### [TASK INSTRUCTIONS]
Your copy begins at the line with "The width and" and runs through the end of the data below. Set down only those lines exactly, without pictures.

### [INFORMATION GIVEN]
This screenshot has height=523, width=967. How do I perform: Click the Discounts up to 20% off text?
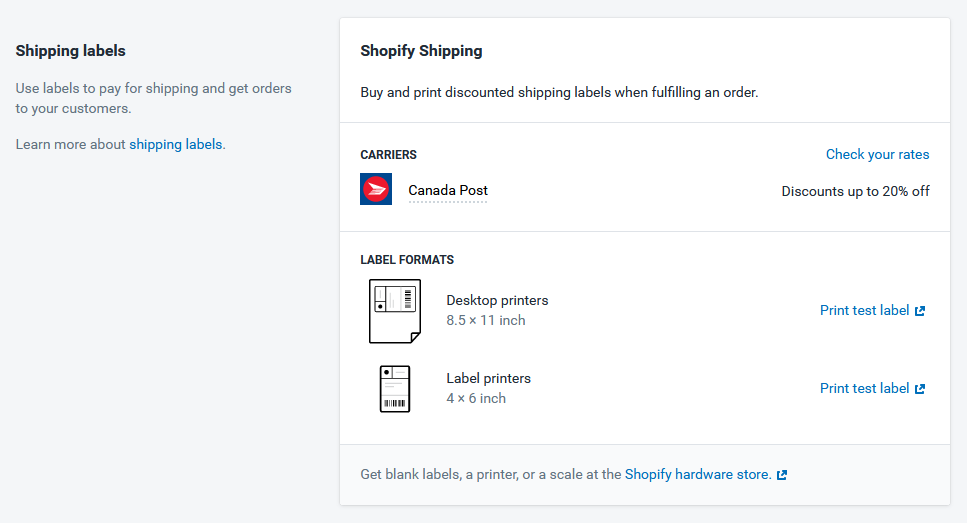tap(855, 191)
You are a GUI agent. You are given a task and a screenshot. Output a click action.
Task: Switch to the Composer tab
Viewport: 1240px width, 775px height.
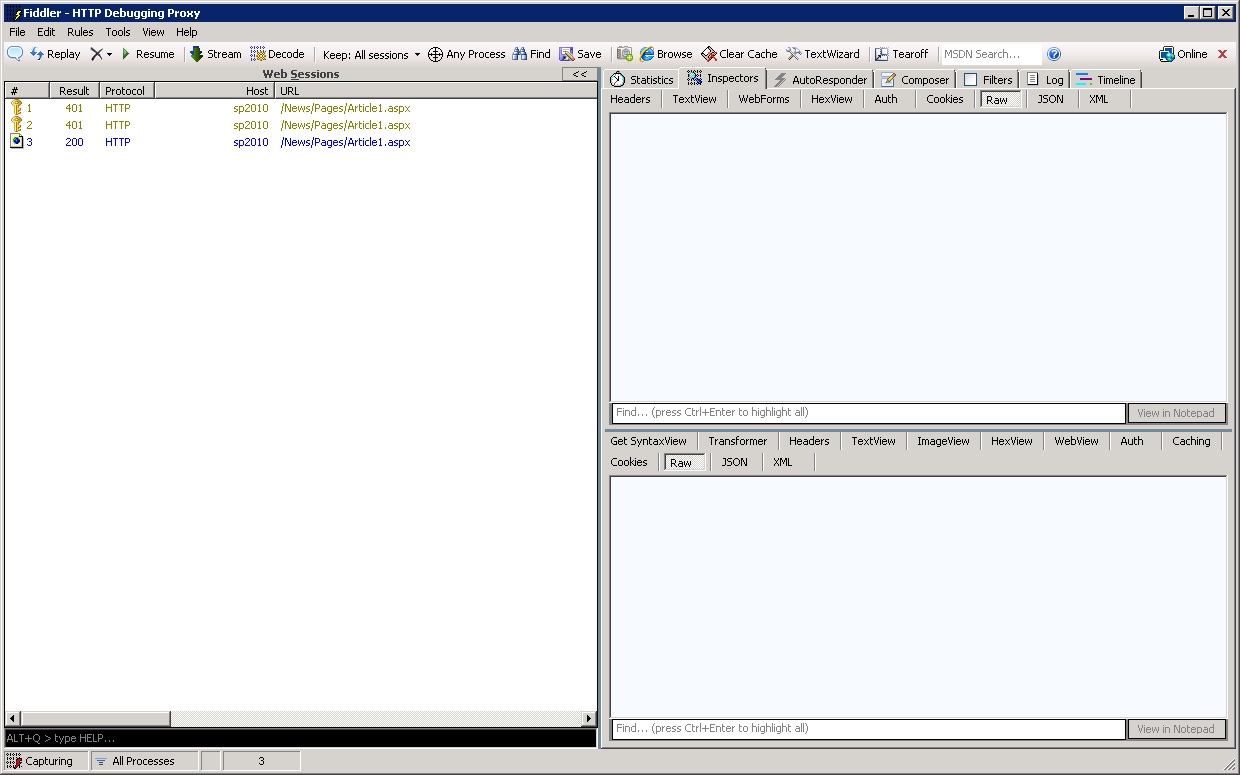coord(915,79)
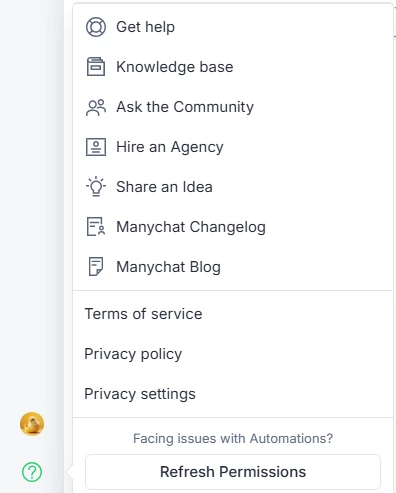
Task: Click the lifebuoy Get help icon
Action: point(96,27)
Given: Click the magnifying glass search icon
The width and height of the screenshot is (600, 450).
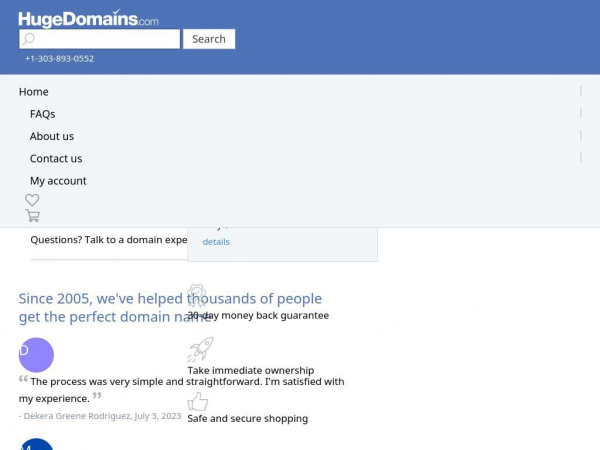Looking at the screenshot, I should (x=28, y=39).
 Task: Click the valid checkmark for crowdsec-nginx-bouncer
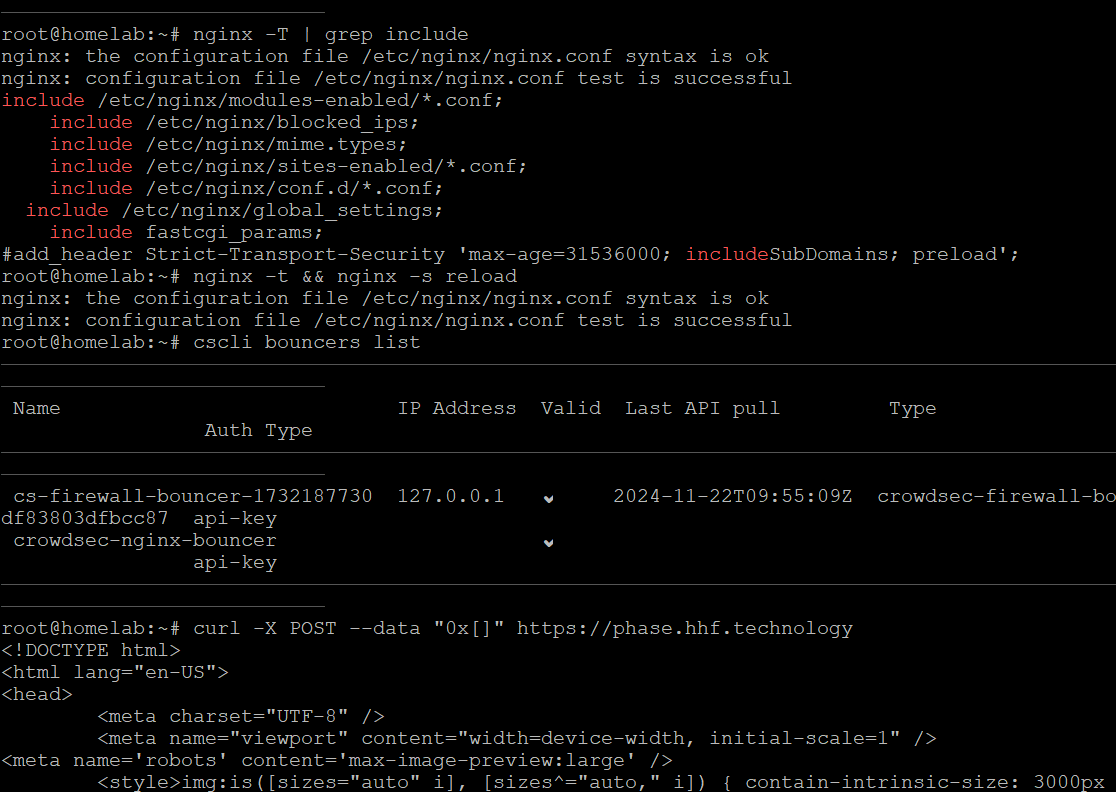548,543
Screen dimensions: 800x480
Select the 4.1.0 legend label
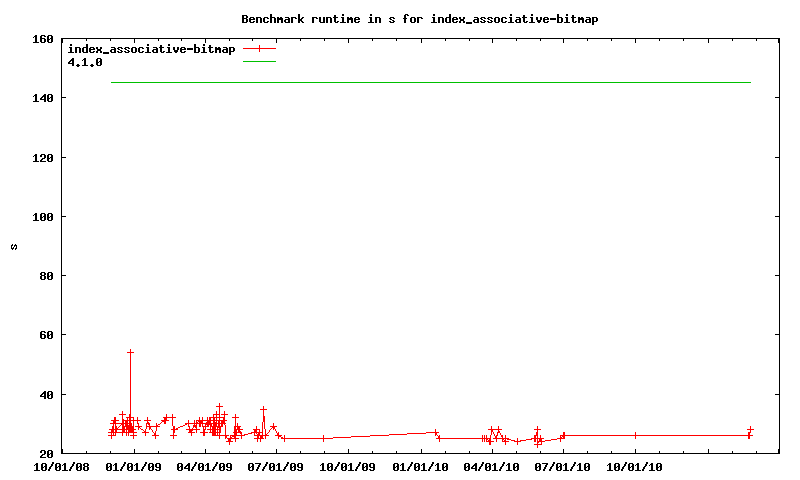click(x=85, y=61)
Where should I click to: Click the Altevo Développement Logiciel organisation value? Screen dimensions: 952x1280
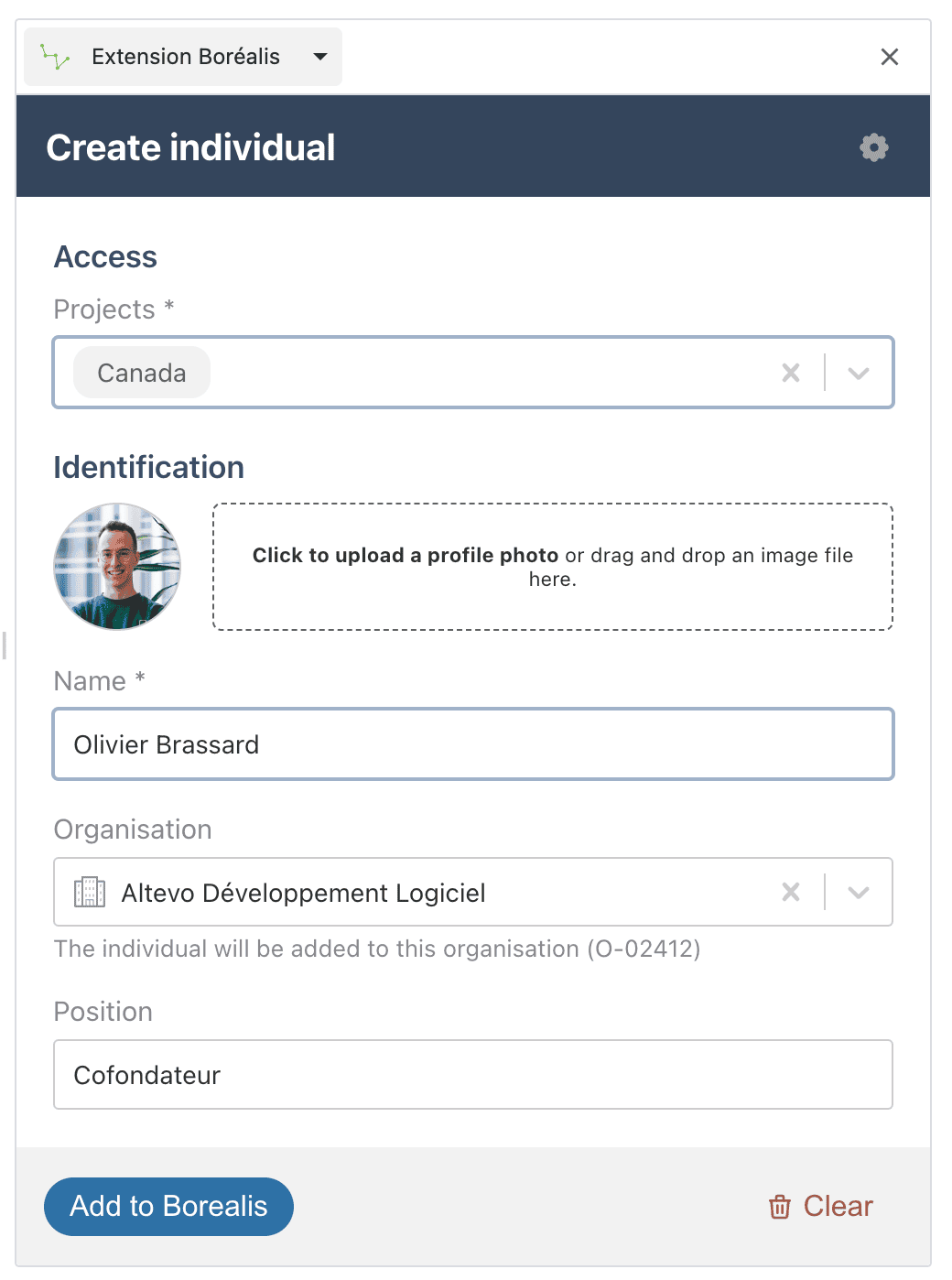pyautogui.click(x=303, y=893)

### [SOLUTION TO THIS PROBLEM]
The width and height of the screenshot is (600, 450).
Looking at the screenshot, I should (x=28, y=39).
 Task: Click the valid checkmark for crowdsec-nginx-bouncer
548,543
Screen dimensions: 800x480
Select the 4.1.0 legend label
click(x=85, y=61)
Where should I click to: Click the Altevo Développement Logiciel organisation value? Screen dimensions: 952x1280
pyautogui.click(x=303, y=893)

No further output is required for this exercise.